## To do
Copy the lines below, please, starting with the one that contains "Fan Club Nationalmannschaft (203, 13)" and ending with the last. Pictures stay out.

━━━━━━━━━━━━━━━━━━━━━━━━━━━━━━

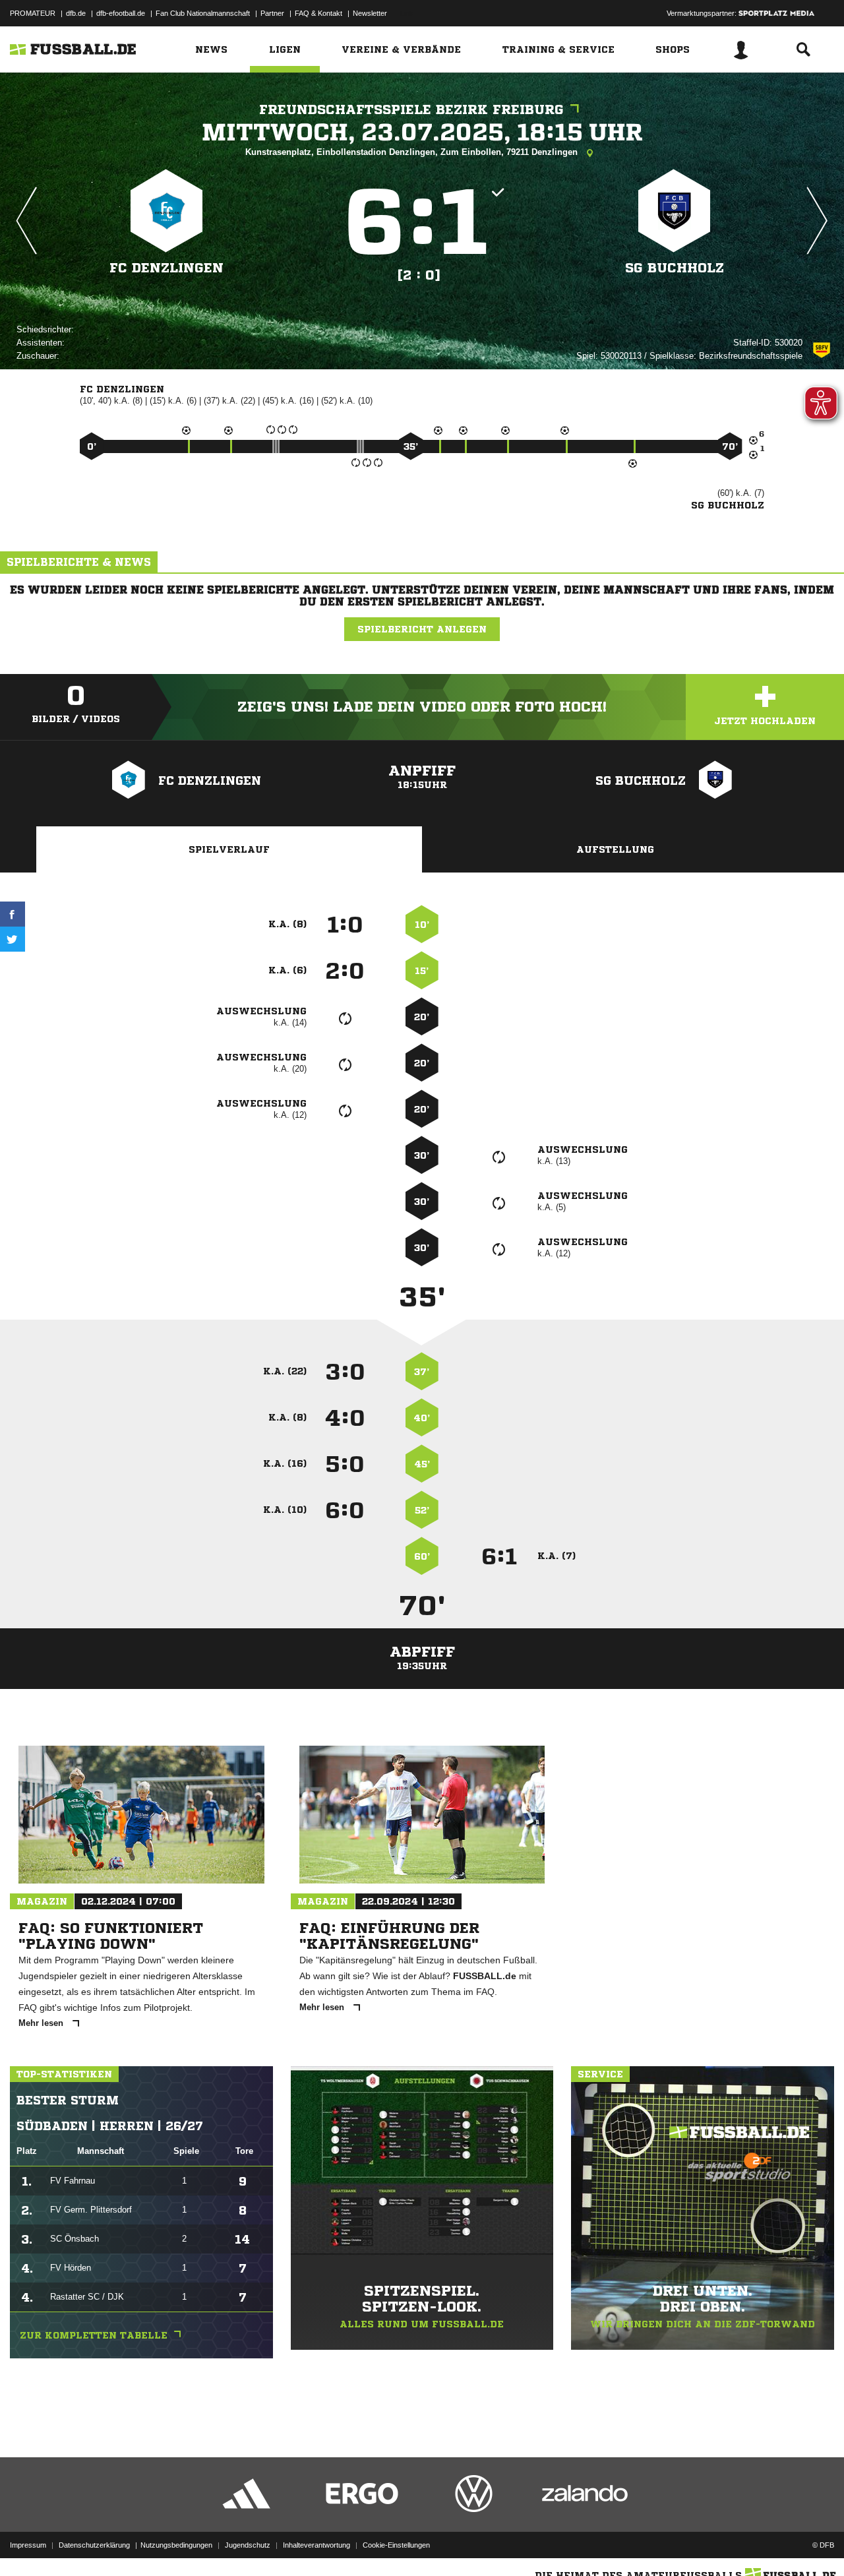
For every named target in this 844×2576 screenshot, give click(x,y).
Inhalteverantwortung (316, 2545)
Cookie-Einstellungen (396, 2545)
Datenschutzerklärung (94, 2545)
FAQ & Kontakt (318, 13)
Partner (272, 13)
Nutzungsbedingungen (176, 2545)
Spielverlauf (229, 849)
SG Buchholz (674, 268)
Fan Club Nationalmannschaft (203, 13)
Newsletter (370, 13)
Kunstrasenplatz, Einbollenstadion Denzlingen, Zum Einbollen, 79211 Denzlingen (412, 152)
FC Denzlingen (166, 268)
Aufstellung (615, 849)
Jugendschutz (247, 2545)
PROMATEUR (32, 13)
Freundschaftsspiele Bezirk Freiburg (411, 110)
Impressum (28, 2545)
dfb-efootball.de (120, 13)
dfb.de (76, 13)
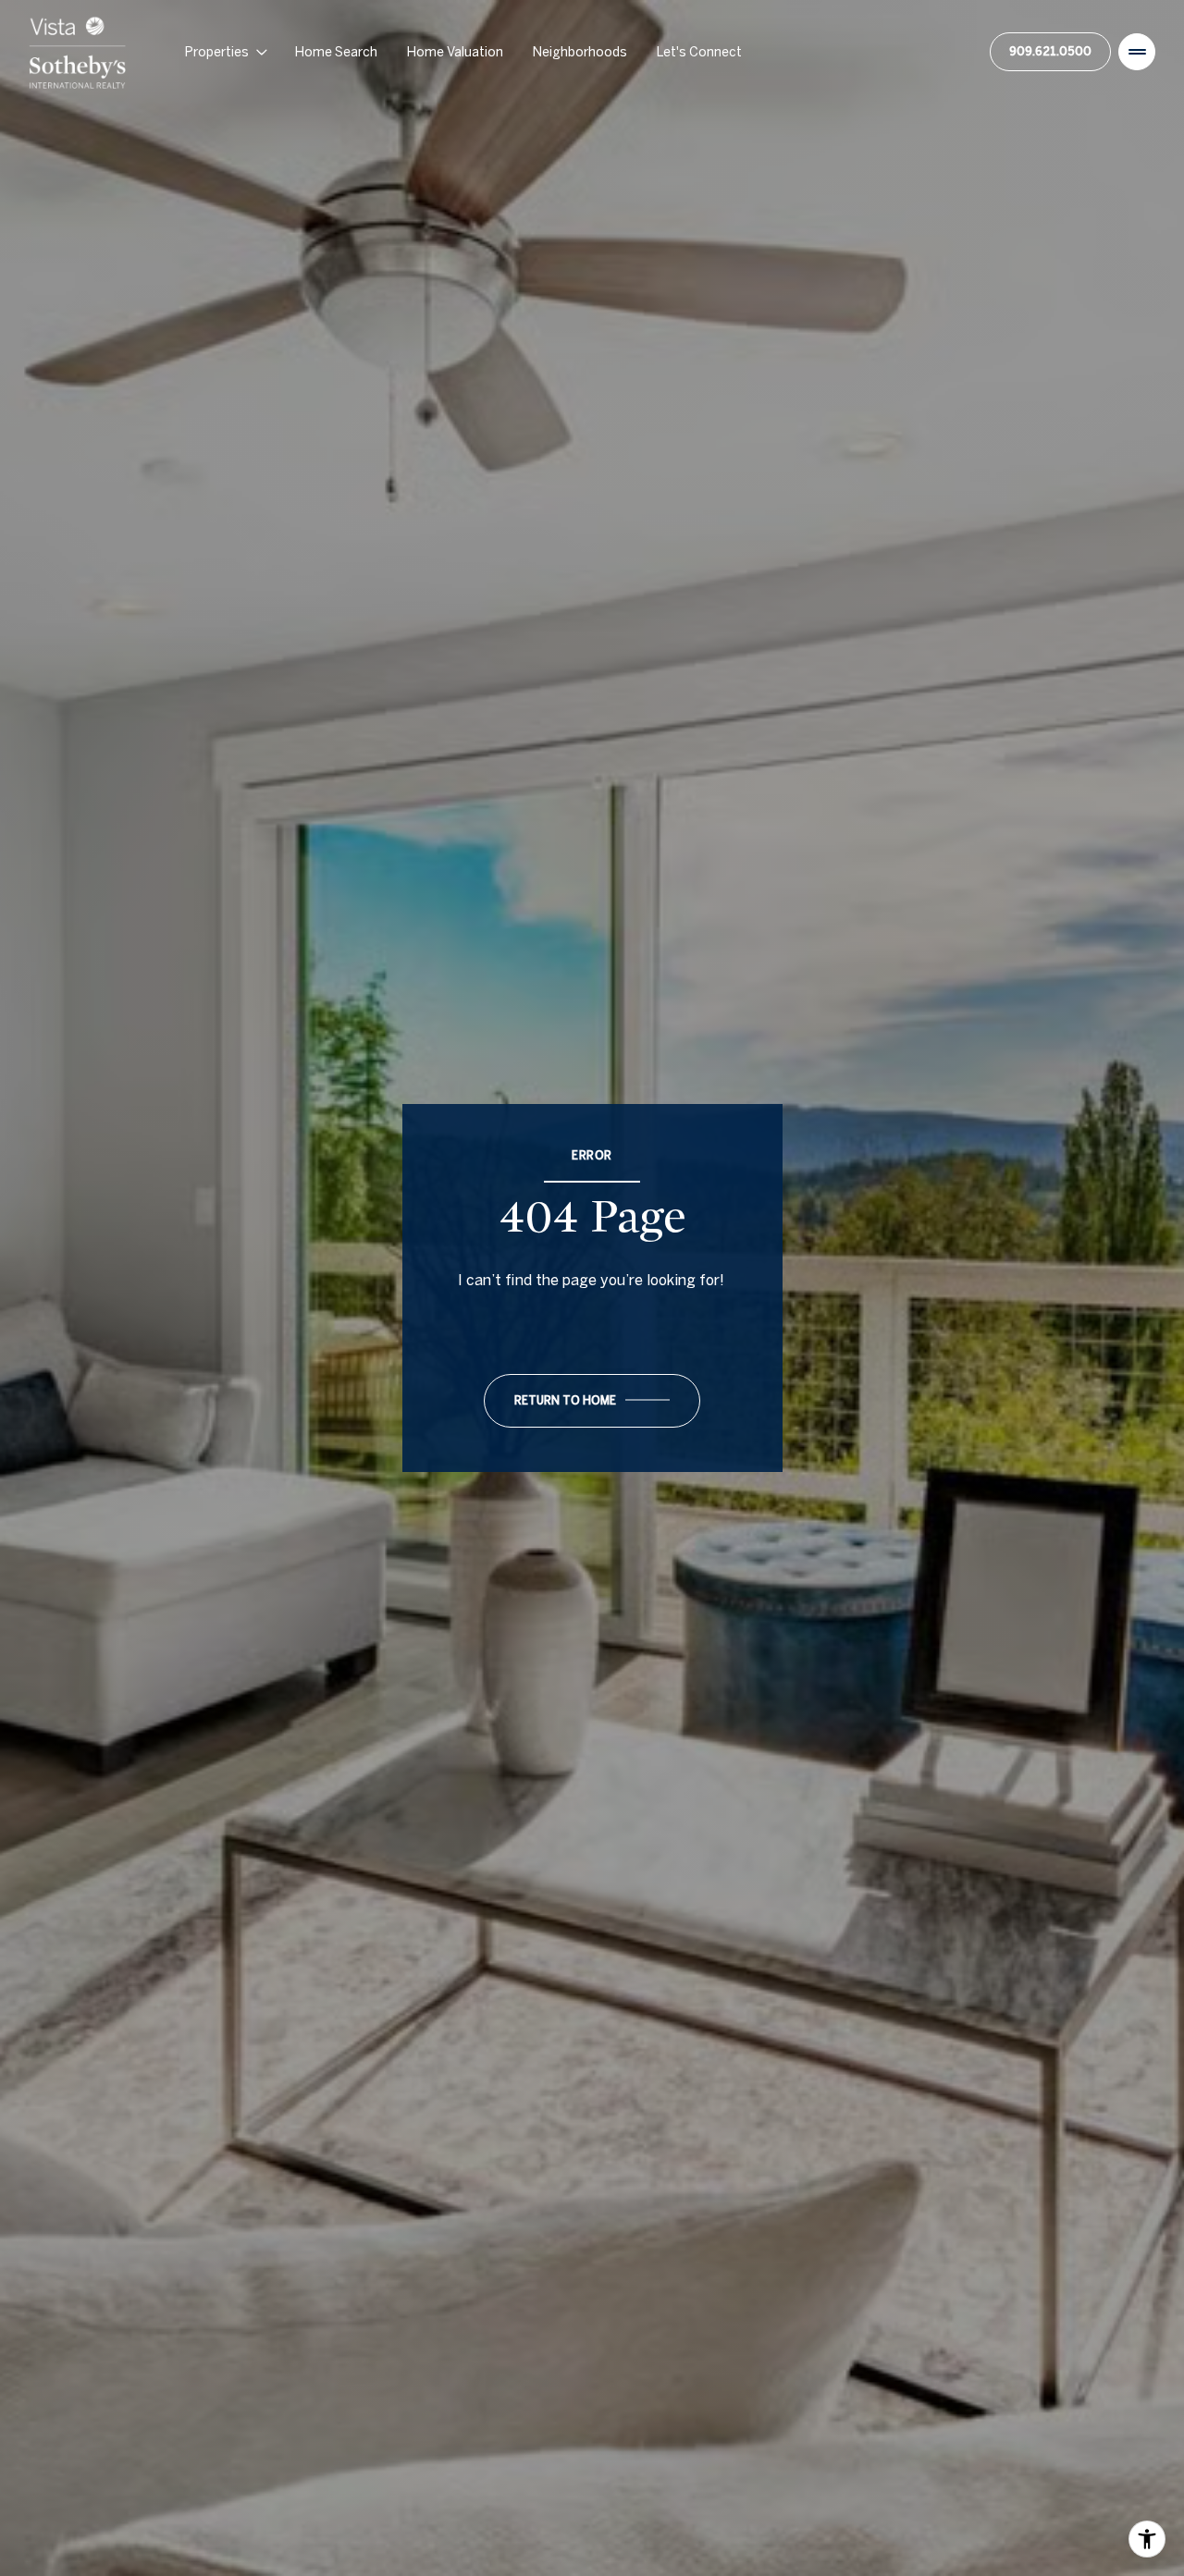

━━━━━━━━━━━━━━━━━━━━━━━━━━━━━━

## Answer space
Fan Club Nationalmannschaft (203, 13)
Newsletter (370, 13)
Kunstrasenplatz, Einbollenstadion Denzlingen, Zum Einbollen, 79211 Denzlingen (412, 152)
FC Denzlingen (166, 268)
Aufstellung (615, 849)
Jugendschutz (247, 2545)
PROMATEUR (32, 13)
Freundschaftsspiele Bezirk Freiburg (411, 110)
Impressum (28, 2545)
dfb-efootball.de (120, 13)
dfb.de (76, 13)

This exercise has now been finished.